Building a verification workflow that scales
For employers hiring across borders at any volume, ad hoc verification does not scale. A structured workflow does. The components we recommend:
- Tier verification by role risk. A regulated-profession hire (nurse, engineer with sign-off authority, accountant with financial authority) gets full four-category verification. A lower-risk role gets a lighter-touch process. Do not apply the same heavyweight process to every hire — it slows the pipeline and loses candidates.
- Verify licensure directly, always, for regulated roles. The professional body registries exist precisely for this. A five-minute check against the ICAB, ICAN, NNC, or NEC registry is cheap insurance against an expensive mistake.
- Use credential evaluation bodies for formal recognition needs. Where the role or visa requires formal qualification recognition, route through WES, ECCTIS, anabin, or the relevant ENIC-NARIC body. Build their processing time into the hiring timeline.
- Lean on skills assessment as a parallel verification layer. For unregulated roles especially, a practical skills assessment — a coding challenge, a case study, a work sample — verifies capability directly, regardless of what the paper credentials say. In markets where credential inflation is a documented risk, skills assessment is often the more reliable signal.

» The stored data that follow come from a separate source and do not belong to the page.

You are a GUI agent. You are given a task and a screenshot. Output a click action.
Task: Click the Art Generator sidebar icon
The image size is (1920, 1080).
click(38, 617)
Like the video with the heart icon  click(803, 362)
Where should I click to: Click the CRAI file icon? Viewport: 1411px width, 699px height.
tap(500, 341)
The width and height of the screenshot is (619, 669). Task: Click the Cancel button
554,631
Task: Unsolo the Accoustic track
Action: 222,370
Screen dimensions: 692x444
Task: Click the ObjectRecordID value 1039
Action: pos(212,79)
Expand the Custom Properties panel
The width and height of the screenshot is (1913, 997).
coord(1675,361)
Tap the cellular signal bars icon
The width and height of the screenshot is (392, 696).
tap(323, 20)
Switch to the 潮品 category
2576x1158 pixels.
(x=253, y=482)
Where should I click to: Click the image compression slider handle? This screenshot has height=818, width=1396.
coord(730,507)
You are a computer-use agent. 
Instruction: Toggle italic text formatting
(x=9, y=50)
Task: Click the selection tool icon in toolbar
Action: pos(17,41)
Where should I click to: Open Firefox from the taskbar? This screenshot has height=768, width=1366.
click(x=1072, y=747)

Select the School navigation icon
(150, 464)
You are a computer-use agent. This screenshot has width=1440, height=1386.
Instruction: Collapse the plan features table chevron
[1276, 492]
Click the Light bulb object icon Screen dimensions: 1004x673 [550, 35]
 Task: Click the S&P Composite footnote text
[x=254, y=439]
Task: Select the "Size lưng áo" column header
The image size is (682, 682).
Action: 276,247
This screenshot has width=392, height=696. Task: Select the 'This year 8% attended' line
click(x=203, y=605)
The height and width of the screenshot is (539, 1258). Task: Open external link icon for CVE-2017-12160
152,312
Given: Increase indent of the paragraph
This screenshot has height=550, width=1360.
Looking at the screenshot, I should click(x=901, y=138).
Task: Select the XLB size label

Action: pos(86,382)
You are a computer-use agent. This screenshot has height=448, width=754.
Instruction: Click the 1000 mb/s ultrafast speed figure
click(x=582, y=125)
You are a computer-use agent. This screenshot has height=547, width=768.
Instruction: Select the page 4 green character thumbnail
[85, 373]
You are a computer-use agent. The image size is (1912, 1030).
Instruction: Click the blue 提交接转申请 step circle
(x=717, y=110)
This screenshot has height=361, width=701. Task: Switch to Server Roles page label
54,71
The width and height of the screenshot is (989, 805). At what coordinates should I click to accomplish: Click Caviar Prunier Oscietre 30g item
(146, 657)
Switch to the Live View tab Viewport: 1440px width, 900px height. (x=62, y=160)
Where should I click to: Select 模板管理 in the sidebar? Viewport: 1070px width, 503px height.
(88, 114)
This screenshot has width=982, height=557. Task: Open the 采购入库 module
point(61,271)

- Document the verification trail. Keep a record of what was verified, against what authority, on what date. If a hiring decision is ever challenged — by a regulator, an auditor, or in a dispute — the documented verification trail is the defence.
A closing thought
Credential verification is sometimes treated, by employers new to cross-border hiring, as either a bureaucratic obstacle or an expression of distrust toward candidates. It is neither. It is the infrastructure that makes cross-border hiring safe to do at scale — for the employer, for the employer's clients and patients, and for the legitimate candidates whose genuine credentials deserve to be distinguished from inflated ones.
The vast majority of candidates from Bangladesh, Nepal, Vietnam, India, and every other source market are exactly who they say they are. A good verification workflow is not built on the assumption that they are not. It is built so that the few cases that matter are caught, the many cases that are legitimate move quickly, and the employer can hire across borders with the same confidence they hire at home.
That confidence, in our experience, is what lets cross-border hiring programmes actually scale.
Frequently asked questions
How do I verify a foreign degree?
Verify directly with the issuing institution, and — where formal recognition is needed — route the credential through an evaluation body: WES for North America, ECCTIS for the UK, the anabin database and uni-assist for Germany, ENIC-NARIC across the EU, or NOOSR for Australia. Build the evaluation body's processing time into the hiring timeline.
How do I verify a professional license from another country?
Most regulated professions have a national professional body that maintains a registry. For example, ICAB (Bangladesh accountancy), NNC (Nepal nursing), NEC (Nepal engineering), and ICAI (India accountancy). Verification is typically a matter of confirming the candidate's license or membership number against the body's registry, often available online.
What is a police clearance certificate and when is it needed?
A police clearance certificate is an official document confirming whether a person has a criminal record in a given country. Requirements vary by destination country and visa category — many work visa processes require police clearance from the candidate's country of residence and sometimes from any country where they have lived for an extended period.